Die ARD hat sich wieder einmal an einem Mysterythriller versucht – und ist gescheitert. Der Zweiteiler „Wäldern“ ist überladen mit Klischees aus der Grabbelkiste der Kino- und Fernsehgeschichte. Eine Kritik.

Der Wald – Idyll, Wirtschaftsraum, aber auch unheimlicher Ort, schließlich heißt es ja im Volkslied: „Im Wald, da sind die Räuber“. Und hat der Wolf aus dem berühmten Märchen dem Rotkäppchen nicht auch im dunklen Tann aufgelauert? Was also liegt näher, als in einem solchen Setting einen „Mysterythriller“ spielen zu lassen. Der Westdeutsche Rundfunk (WDR) und Drehbuchautor Till Franzen, der auch die Idee zu dem Stoff hatte, haben sich an einem solchen Film versucht und so ziemlich alles an Klischees hineingepackt, was sich in diesem Zusammenhang finden lässt.

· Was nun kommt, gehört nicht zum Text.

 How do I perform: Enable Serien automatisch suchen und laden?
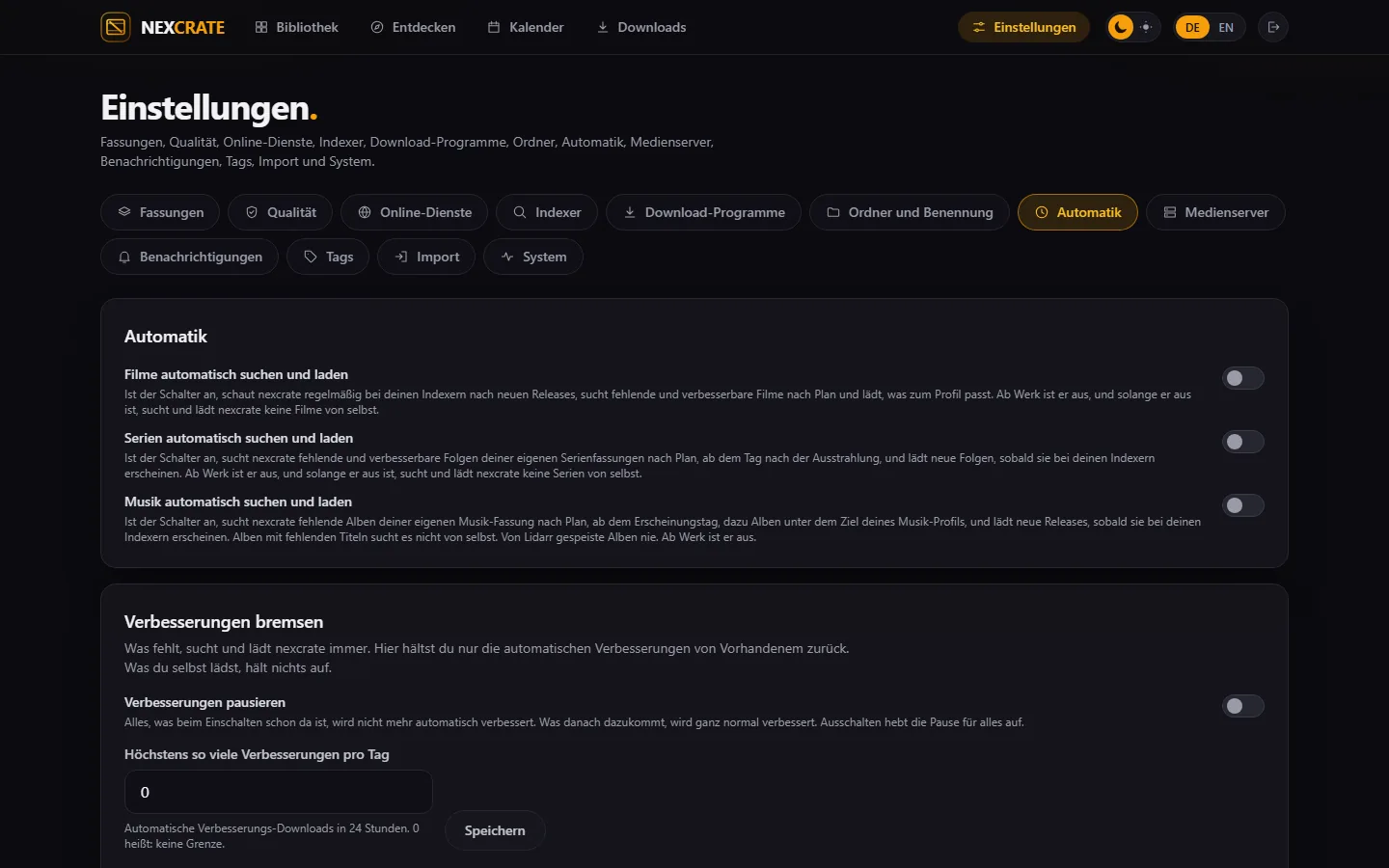(1243, 442)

Im Mittelpunkt des Zweiteilers mit dem schrägen Titel „Wäldern“, zu sehen heute und am Freitag im Ersten, steht die von Rosalie Thomass gespielte Musiklehrerin Lara Glanz, die in ihrer Freizeit seit Monaten auf der Suche nach ihrer bei einem Ausflug – natürlich im Wald – spurlos verschwundenen Nichte Magda ist. Die Polizei hat den Fall längst zu den Akten gelegt, Magdas Mutter Greta (Narges Rashidi) sitzt im Gefängnis, weil sie im Affekt den damals für die Jugendgruppe verantwortlichen Pfarrer (Mark Zak) später schwer verletzt hat – er sitzt seitdem im Rollstuhl.

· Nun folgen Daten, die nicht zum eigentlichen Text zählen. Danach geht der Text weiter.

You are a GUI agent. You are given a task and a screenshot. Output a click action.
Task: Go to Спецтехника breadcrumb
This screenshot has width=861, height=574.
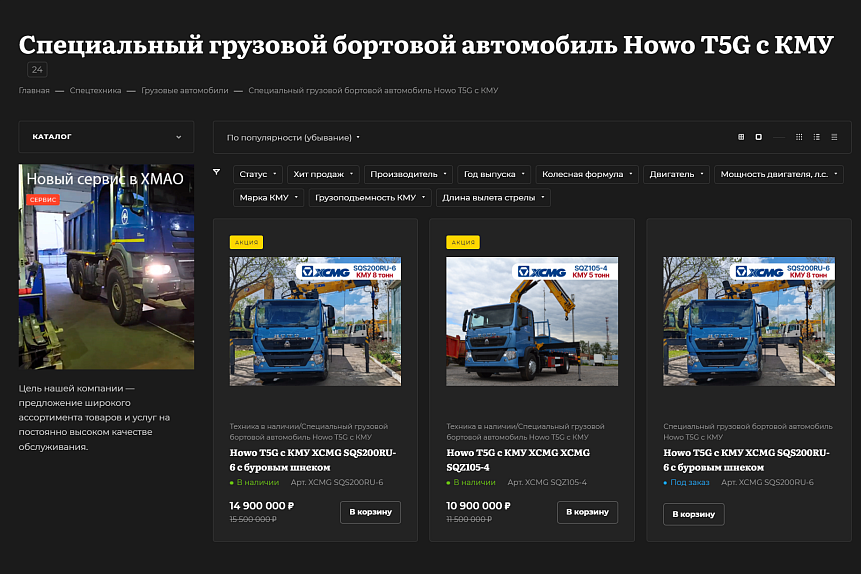[x=96, y=91]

Weil das allein für einen genretypischen Schauplatz samt passendem Personal nicht reicht, gibt es da noch einen autistischen Schüler (Laurids Schürmann), der mit seinem Vater in einer unverständlichen Sprache, was sonst, Bäume „bespricht“ und, wie Lara erfährt, früher auch schon einmal ein paar Tage wie vom Erdboden verschluckt war. Es gibt eine Heilpraktikerin (Sabine Vitua), die von uralten Sagen weiß, in denen von Menschenopfern die Rede ist. Und es gibt geheimnisvolle Zeichen an der Wand, die, wenn Lara sie berührt, bei ihr zu beunruhigenden Flashbacks führen.

Elemente wie diese gehen mit gutem Willen noch als notwendige Zutaten für einen solchen Film durch, doch die Macher belassen es nicht dabei, sondern überladen den Stoff mit allerlei groben Klötzen aus der Grabbelkiste der Film- und Fernsehgeschichte. Kaum eine Szene, die nicht in einem dunklen Haus, auf einem verstaubten Dachboden, in einem verlassenen Wohnwagen spielt. Darüber hinaus sieht man auch vielen Figuren ihren schlechten Charakter von Weitem an – Laras Direktorin (Tanja Schleiff) ist ein Drachen, der Mann von der Kripo (Ralf Drexler) vernichtet Beweise. Und damit nicht genug, taucht als Schocker für zwischendurch eine obskure Gnomin auf.

Wie viel feiner, rätselhafter hätte man das inszenieren können, doch Autor und Regisseur Till Franzen („Wolfsland“) holzt jede Fantasie seiner Zuschauerinnen und Zuschauer konsequent ab. Der gepflegte Grusel boomt im deutschen Fernsehen, doch Sender und Produzenten halten ihr Publikum wohl für komplett vernagelt, weswegen die Geschichten mit dem Holzhammer in die Köpfe getrieben werden müssen. So übertrieben parfümiert die Pilcher-Romanzen im deutschen Fernsehen, so abgeschmackt die modernen „Mysterythriller“. Dafür ist „Wäldern“ ein sprechendes Beispiel.